AS Roma 0-2 Real Madrid
Por @MarioCortegana
Por muy relativo que sea el tiempo, no pasa una temporada sin que se haga interminable el periodo entre el último partido de la fase de grupos de la Champions y el de la ida de octavos. De acuerdo con una web que calcula estas cosas, han pasado 71 días, 1.704 horas, 102.240 minutos, 6.134.400 segundos entre uno y otro. Así que el duelo se esperaba con ansia, como la extra de Navidad, el cocido del sábado y la paella del domingo, o un capítulo nuevo de Los Simpson. Todo, con el añadido de aroma a cita a ciegas que siempre desprende la Champions: cada partido tiene mucho de primera vez. Sobre todo en el caso de Zidane, que volvía de traje a la competición que le dio todo de corto. Y sí, nada ha cambiado: la Champions sigue siendo igual de difícil, huidiza e indescifrable. Por eso gusta tanto, porque lo que genera sí que es amor y no lo que se celebró hace tres días.
La primera parte fue más de físico que de calidad, puro 'calcio', casi un derbi italiano. La ñapa era de brocha gorda, sin contexto para el pincel fino. Sólo Cristiano y Marcelo consiguieron firmar una floritura, un combo de fútbol playa: en el 34', el delantero levantó la bola para que el defensa, desde la frontal, chutase con un giro acrobático que sirvió de aviso. Respondió en el 45' el bando contrario, que obligó a Varane a recuperar su superioridad para quitarle en el último suspiro el gol a El Shaarawy, jugador de buenos recursos y nombre más difícil de escribir que de pronunciar.
Dicen que quien tuvo, retuvo, así que el propio delantero fue el que gozó de la siguiente gran oportunidad, ya en el 55', colándose por la espalda de Carvajal con un control orientado de escuela que no supo hacer efectivo en el cara a cara con Keylor. Fue poco después, en el 58', cuando llegó el 0-1 al marcador. Y hubo abracitos y besitos. Porque apareció el que solía aparecer y como solía hacerlo, Cristiano, dispuesto a poner el mute ahora que suena más alto que nunca la justa cantinela de que no está ni en los partidos importantes ni en los de fuera de casa. El portugués está rescatando sus goles más prototípicos para el tramo final de temporada, justo cuando parecían ya cosa del blanco y negro.

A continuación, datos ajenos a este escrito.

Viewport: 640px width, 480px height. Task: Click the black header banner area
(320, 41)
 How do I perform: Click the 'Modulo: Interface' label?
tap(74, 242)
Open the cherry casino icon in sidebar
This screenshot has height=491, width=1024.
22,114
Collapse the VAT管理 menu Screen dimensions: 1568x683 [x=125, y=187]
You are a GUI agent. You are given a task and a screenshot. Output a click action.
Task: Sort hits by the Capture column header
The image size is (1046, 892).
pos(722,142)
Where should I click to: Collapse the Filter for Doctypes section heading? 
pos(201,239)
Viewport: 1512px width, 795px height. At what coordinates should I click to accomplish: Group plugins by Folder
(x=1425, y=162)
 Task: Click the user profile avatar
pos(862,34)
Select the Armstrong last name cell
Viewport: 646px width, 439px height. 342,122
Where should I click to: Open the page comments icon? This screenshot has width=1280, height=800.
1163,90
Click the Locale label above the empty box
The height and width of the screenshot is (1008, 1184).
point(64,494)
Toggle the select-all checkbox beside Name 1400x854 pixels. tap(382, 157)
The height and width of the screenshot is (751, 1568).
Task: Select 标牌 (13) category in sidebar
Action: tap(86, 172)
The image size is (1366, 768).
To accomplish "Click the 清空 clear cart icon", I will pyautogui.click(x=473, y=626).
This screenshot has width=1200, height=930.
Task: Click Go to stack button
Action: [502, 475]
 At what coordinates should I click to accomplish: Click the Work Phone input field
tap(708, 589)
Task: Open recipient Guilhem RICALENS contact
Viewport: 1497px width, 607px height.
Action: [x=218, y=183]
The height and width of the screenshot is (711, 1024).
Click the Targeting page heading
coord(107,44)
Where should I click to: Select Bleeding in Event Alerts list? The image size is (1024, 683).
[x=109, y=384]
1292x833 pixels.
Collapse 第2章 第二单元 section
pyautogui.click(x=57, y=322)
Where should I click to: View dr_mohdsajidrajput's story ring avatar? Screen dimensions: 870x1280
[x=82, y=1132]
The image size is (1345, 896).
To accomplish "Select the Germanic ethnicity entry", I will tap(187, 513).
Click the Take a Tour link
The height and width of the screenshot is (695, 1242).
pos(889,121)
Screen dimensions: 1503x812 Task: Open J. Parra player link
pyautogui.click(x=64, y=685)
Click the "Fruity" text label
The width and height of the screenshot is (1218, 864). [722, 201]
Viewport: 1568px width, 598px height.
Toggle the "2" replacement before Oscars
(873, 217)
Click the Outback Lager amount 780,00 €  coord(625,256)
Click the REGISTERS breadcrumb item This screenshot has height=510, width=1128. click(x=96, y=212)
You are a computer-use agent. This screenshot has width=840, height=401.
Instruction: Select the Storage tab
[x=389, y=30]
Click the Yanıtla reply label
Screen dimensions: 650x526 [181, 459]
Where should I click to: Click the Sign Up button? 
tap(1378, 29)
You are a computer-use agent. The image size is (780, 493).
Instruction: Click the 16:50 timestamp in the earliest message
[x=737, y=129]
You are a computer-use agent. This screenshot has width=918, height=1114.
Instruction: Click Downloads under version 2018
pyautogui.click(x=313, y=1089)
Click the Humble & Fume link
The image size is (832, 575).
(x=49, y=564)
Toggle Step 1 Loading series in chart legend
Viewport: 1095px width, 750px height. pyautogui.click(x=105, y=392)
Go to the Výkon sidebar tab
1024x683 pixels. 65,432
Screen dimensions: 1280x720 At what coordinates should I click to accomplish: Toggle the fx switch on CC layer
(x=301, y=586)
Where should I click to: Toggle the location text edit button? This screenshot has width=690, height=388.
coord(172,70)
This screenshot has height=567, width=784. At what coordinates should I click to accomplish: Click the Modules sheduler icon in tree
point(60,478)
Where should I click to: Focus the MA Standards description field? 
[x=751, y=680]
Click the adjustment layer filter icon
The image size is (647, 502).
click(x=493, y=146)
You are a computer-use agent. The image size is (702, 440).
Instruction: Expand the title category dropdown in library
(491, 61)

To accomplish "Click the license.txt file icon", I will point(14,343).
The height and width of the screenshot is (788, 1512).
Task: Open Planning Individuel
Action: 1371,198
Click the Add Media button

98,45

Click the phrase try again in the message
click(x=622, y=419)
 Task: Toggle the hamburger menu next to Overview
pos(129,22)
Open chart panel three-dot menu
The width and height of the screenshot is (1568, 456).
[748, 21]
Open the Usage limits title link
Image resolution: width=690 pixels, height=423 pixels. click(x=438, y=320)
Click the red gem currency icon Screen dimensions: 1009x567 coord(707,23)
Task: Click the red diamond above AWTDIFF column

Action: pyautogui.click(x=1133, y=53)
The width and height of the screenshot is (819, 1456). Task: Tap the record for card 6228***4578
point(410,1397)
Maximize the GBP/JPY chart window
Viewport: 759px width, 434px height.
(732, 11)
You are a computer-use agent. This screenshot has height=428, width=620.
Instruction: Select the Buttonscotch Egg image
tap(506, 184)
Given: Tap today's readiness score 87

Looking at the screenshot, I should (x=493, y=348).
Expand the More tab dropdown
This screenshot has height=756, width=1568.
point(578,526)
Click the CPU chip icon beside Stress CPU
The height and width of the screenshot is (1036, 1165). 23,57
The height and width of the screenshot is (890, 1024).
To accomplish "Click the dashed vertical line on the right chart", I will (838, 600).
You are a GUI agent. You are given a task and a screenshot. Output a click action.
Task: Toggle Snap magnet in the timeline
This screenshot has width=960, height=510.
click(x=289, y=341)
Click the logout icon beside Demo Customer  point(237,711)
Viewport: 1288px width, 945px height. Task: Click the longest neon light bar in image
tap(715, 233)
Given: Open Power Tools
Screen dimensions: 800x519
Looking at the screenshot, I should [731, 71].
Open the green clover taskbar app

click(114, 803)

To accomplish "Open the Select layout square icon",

Tras el 0-1, el partido cogió carrerilla, como si algo más tuviera que pasar, como si no quedara la vuelta. En el 71', Salah, jaqueca a tiempo completo para la defensa blanca, dejó por ancianos a Ramos y a Marcelo y le sirvió el empate a un Dzeko que había salido del banquillo y que, cuando ya soñaba con el gol, fue despertado por Varane. Un minuto más tarde, fue Vainqueur el que rozó el empate, hasta el punto de que parte de la afición lo cantó. Cristiano tuvo a bien recordar que su equipo seguía en el partido, entre otras cosas porque él lo había querido con su gol, pero también por la entrada de un Kovacic más meritorio que Isco. El croata igualó el gran nivel de Modric, Kroos y James. Precisamente el colombiano fue quien puso un gran balón en el segundo palo para el que Cristiano, todo músculo, retorció su cuerpo como si de plastilina estuviera hecho, paseándose la pelota a centímetros del poste.
El Madrid controló brevemente el partido, justo hasta que a la Roma le dio por luchar contra la marea, aunque finalmente se ahogase en la orilla: Dzeko mandó al lateral de la red un mano a mano casi en el área pequeña y Carvajal hizo penalti a un Florenzi atinado desde su salida al campo. Pero fue otro recurso secundario, el de Zidane con Jesé, el que mató el partido y, de paso y salvo sorpresa, la eliminatoria. El canterano volvió, como dice el estribillo de una de sus canciones reguetoneras, a hacer cositas locas.
Era difícil el estreno de Zidane como entrenador en Champions, pero con oficio y pegada, dos elementos indispensables para viajar por Europa, su Madrid dejó en un trámite para coger confianza la vuelta del Bernabéu.